Saved entries
:::
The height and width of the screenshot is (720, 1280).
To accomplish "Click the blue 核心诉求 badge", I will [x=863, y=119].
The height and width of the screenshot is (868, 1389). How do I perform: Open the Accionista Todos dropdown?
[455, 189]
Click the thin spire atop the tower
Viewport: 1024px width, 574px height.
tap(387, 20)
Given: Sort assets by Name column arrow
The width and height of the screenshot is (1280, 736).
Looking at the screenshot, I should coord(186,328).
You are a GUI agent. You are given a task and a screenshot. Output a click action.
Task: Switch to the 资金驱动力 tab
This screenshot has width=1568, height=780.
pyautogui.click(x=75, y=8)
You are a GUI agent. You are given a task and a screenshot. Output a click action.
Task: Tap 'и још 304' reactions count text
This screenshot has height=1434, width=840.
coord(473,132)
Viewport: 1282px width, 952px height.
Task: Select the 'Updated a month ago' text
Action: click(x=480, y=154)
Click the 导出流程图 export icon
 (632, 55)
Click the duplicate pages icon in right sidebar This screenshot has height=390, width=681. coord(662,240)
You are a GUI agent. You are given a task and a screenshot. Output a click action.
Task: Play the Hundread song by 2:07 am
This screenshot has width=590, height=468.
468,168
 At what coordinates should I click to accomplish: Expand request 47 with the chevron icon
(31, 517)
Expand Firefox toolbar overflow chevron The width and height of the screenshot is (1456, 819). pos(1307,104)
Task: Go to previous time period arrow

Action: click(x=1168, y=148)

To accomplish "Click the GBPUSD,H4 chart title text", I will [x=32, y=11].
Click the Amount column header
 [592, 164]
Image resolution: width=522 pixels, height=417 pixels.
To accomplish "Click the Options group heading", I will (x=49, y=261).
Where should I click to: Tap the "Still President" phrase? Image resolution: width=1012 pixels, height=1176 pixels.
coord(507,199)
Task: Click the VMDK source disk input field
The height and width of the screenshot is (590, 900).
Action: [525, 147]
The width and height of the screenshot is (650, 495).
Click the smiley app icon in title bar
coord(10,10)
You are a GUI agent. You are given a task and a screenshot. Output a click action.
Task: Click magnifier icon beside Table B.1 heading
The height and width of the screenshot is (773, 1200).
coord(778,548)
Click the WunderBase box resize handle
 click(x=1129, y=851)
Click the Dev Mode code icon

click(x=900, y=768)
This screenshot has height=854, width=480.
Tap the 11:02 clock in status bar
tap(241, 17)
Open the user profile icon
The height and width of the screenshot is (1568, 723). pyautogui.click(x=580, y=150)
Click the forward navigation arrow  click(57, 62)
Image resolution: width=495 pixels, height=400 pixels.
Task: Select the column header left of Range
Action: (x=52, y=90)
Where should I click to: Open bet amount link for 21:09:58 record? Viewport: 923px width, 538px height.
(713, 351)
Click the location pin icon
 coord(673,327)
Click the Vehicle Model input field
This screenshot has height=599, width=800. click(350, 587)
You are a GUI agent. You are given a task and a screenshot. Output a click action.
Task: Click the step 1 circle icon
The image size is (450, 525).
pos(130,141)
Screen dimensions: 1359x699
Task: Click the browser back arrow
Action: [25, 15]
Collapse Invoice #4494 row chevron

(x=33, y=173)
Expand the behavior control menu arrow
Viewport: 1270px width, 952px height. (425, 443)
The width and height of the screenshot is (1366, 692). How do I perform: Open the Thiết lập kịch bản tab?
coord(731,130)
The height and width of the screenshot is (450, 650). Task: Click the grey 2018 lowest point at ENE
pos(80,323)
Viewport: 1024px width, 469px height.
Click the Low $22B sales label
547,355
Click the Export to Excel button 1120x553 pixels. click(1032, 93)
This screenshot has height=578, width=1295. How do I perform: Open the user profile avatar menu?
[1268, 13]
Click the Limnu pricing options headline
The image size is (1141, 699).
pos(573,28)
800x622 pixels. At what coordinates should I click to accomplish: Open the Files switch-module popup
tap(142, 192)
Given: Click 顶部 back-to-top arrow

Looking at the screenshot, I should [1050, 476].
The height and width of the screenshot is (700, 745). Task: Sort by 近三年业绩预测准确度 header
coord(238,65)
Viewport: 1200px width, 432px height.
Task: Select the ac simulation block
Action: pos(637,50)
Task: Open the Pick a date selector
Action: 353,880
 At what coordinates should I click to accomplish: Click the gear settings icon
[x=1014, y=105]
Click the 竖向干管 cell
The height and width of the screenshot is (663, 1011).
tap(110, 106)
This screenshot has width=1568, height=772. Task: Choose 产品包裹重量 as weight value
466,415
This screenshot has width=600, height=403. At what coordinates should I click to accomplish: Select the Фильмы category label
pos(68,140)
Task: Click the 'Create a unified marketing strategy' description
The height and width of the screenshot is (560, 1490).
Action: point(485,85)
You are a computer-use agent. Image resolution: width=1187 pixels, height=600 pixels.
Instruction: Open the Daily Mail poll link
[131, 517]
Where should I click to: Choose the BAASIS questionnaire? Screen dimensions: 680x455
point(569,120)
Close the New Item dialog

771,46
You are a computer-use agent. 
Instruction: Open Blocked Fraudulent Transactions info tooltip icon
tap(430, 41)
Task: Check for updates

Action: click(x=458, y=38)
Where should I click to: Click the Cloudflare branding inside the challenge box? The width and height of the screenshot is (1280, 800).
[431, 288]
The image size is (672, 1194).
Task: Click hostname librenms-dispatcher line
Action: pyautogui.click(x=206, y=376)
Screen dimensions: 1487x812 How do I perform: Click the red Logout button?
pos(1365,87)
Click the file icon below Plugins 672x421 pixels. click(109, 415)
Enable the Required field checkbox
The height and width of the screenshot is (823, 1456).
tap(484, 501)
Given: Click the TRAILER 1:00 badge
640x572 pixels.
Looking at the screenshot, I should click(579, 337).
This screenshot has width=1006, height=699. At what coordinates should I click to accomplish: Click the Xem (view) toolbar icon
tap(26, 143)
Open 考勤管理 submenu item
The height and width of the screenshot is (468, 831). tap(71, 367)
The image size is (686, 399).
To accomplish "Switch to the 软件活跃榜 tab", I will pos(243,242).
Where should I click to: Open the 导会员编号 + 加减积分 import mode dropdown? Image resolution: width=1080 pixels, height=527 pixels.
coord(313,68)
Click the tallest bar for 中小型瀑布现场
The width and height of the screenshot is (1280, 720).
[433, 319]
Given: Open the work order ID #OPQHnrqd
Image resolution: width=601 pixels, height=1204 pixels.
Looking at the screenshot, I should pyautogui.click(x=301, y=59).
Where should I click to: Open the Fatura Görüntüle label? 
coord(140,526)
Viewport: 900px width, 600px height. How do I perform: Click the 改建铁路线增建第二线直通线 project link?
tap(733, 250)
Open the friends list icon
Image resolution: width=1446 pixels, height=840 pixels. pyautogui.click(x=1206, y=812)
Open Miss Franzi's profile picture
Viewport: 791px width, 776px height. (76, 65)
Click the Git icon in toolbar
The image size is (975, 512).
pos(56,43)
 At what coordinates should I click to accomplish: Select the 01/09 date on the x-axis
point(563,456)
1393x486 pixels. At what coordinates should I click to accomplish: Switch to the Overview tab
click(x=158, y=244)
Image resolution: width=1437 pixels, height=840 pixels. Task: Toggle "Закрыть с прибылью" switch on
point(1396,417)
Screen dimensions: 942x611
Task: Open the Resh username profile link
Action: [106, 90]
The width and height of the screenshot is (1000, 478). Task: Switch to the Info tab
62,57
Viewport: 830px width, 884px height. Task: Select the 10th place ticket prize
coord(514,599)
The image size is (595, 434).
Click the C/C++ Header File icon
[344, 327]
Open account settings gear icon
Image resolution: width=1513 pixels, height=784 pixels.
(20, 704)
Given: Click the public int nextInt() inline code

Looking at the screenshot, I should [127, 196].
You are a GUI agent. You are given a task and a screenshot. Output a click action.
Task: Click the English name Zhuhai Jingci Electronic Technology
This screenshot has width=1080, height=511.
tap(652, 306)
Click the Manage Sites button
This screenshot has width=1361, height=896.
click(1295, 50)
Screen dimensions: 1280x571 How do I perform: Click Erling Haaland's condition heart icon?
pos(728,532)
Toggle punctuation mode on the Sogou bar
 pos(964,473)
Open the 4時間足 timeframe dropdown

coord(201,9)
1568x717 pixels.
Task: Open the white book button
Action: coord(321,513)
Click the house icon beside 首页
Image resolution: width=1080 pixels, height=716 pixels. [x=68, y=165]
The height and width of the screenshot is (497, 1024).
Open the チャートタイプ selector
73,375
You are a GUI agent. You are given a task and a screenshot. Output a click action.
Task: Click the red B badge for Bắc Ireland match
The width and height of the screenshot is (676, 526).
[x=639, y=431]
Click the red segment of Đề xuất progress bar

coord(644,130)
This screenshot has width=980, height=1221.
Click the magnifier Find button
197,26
:::
YOUR INSTRUCTIONS
Copy all lines of the records that have the string "heading" in them.

SOLUTION TO THE PROBLEM
To accomplish "Click the Options group heading", I will (x=49, y=261).
Task: Click magnifier icon beside Table B.1 heading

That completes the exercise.